TASK DESCRIPTION — Identify all lines in the data containing the string "sidebar". Copy them out.
----
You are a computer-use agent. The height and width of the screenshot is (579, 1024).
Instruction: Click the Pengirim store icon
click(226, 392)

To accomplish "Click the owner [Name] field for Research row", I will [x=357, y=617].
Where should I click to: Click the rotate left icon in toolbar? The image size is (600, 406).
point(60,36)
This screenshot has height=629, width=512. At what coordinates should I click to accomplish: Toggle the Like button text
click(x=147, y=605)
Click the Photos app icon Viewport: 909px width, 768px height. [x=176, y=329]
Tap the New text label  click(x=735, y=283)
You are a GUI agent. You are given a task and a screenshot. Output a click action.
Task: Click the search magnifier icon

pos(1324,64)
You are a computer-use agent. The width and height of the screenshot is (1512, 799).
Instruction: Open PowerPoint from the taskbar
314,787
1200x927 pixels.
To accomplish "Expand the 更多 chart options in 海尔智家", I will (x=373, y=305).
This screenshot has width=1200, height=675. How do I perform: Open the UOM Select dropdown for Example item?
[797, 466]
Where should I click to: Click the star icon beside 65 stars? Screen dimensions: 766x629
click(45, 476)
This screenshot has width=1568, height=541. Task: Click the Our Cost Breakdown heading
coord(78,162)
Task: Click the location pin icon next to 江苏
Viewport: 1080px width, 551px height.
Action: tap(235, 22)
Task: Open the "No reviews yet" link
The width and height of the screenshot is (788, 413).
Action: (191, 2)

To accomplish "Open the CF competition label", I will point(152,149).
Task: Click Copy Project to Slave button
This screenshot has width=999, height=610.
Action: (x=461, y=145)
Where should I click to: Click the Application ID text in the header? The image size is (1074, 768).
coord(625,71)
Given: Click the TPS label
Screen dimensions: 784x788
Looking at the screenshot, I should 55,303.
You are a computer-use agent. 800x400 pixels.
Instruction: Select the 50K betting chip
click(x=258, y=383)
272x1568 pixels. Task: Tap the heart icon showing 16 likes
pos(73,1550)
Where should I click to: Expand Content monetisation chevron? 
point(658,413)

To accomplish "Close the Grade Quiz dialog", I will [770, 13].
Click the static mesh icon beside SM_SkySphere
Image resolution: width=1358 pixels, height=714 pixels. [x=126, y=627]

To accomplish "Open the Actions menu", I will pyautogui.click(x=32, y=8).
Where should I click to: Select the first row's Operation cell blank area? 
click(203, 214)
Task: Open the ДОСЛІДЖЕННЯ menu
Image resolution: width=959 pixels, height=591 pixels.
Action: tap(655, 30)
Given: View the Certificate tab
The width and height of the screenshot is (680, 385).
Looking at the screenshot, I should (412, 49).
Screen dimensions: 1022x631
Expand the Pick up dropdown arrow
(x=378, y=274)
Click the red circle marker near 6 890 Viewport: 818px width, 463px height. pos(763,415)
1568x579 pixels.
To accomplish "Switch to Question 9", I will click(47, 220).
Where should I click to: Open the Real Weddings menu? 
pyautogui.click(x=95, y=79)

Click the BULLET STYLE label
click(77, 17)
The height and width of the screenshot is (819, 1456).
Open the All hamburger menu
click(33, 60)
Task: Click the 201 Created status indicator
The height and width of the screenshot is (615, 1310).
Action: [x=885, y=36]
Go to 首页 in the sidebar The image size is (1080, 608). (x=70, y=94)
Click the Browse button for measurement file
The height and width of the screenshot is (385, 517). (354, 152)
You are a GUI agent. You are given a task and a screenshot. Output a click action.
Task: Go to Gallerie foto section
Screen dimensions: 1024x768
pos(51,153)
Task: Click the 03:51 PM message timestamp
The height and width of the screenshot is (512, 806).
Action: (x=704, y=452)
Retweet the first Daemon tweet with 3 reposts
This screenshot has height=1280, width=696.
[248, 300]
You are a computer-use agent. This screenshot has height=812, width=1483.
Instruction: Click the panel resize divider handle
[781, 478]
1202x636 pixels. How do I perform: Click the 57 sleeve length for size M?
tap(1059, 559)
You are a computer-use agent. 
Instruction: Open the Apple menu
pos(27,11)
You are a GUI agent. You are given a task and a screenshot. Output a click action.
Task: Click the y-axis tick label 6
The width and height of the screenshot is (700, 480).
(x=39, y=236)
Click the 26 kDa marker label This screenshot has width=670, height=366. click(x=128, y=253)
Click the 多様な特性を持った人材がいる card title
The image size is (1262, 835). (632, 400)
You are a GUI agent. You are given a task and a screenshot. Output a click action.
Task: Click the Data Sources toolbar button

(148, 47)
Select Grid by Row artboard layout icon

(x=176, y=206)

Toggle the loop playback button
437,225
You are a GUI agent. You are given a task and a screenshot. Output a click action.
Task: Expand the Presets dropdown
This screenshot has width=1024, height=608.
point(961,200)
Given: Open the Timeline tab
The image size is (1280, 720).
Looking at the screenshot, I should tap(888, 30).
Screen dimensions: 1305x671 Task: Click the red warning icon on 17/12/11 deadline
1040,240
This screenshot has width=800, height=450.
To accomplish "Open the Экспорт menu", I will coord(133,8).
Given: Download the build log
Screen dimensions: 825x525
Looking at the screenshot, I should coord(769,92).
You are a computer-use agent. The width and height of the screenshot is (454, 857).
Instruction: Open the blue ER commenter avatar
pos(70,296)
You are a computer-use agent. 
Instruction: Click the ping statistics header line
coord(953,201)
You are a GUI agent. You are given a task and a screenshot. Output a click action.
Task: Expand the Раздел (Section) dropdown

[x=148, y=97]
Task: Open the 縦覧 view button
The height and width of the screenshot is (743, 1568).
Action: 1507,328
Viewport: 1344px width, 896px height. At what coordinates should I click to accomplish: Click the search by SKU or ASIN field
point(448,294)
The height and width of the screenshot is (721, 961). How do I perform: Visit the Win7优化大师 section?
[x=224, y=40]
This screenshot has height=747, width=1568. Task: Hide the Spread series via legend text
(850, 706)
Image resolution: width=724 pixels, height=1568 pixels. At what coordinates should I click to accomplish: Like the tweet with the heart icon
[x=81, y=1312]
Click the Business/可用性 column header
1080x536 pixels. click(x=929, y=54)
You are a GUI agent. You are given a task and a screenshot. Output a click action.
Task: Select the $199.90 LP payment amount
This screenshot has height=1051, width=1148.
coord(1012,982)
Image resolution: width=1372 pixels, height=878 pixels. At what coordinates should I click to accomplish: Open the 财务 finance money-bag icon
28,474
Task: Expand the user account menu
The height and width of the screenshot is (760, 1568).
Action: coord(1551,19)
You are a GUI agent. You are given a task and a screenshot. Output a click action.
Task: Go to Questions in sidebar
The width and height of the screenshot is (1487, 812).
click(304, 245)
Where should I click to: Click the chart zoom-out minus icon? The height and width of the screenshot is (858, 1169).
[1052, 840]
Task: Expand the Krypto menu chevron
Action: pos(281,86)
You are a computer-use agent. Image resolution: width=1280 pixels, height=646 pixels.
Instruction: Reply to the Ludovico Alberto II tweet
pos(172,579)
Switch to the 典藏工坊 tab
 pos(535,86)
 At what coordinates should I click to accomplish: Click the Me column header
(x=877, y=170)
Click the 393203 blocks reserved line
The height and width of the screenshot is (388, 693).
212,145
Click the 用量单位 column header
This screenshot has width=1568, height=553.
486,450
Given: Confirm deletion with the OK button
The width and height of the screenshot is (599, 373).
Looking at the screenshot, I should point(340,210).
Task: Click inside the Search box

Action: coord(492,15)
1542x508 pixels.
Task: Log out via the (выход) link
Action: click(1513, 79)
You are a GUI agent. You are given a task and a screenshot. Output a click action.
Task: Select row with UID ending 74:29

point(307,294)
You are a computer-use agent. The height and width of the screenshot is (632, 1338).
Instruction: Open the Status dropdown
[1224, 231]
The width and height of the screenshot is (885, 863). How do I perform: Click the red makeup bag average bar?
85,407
----
RESPONSE BOX —
Go to 首页 in the sidebar The image size is (1080, 608). (x=70, y=94)
Task: Go to Questions in sidebar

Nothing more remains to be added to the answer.